TASK INSTRUCTIONS :: In the entries below, some lines hold the string "computer"; please say how many, giving the number and nothing else.

:::::

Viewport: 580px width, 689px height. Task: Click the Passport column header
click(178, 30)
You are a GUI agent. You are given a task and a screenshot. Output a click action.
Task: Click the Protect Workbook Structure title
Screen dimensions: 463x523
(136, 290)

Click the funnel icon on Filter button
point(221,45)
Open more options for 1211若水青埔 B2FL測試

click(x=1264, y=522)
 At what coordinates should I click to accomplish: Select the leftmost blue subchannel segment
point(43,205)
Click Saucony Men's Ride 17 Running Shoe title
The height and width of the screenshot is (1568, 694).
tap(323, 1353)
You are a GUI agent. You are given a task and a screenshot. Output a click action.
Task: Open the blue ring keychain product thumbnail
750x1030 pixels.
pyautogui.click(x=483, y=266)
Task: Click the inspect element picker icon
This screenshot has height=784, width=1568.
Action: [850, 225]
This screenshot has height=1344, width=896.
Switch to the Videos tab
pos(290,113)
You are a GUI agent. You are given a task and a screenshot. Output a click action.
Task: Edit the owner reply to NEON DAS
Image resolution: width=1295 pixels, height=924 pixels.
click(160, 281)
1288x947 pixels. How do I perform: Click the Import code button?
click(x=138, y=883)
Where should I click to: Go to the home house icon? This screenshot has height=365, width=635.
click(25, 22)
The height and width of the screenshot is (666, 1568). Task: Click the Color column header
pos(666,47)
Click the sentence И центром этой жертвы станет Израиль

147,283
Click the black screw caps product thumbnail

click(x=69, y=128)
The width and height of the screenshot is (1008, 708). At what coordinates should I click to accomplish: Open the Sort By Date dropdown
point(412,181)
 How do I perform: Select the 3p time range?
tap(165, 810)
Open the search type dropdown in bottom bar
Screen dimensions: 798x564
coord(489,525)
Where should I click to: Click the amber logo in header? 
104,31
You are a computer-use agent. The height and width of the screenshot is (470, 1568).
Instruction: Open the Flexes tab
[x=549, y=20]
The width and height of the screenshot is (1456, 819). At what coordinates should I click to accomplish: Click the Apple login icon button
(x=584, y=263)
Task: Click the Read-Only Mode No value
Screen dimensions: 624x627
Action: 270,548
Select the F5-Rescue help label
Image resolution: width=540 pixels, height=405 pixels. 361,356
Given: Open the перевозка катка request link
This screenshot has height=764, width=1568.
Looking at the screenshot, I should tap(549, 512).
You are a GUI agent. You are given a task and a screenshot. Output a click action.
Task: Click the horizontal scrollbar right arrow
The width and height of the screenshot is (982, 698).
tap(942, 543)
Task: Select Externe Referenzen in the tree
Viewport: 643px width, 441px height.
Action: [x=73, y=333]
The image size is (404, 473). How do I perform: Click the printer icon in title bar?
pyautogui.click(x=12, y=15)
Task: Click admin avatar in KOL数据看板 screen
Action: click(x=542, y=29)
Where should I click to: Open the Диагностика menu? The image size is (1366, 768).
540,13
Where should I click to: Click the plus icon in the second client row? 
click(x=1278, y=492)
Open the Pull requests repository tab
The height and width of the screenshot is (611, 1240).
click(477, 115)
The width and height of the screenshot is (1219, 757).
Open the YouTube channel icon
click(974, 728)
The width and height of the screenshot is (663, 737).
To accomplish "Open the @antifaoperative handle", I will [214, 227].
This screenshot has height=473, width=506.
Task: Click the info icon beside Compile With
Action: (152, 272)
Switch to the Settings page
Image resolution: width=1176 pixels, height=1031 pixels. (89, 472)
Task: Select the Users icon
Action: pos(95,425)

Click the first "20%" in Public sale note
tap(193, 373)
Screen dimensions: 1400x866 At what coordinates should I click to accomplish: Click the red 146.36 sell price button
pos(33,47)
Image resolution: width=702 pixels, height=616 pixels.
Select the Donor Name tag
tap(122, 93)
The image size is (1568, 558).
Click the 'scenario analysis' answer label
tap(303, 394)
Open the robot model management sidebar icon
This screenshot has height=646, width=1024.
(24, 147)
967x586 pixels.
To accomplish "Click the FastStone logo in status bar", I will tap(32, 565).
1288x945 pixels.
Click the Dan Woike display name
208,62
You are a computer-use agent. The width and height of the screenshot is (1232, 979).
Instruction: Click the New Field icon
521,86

:::::

EXERCISE RESULT :: 2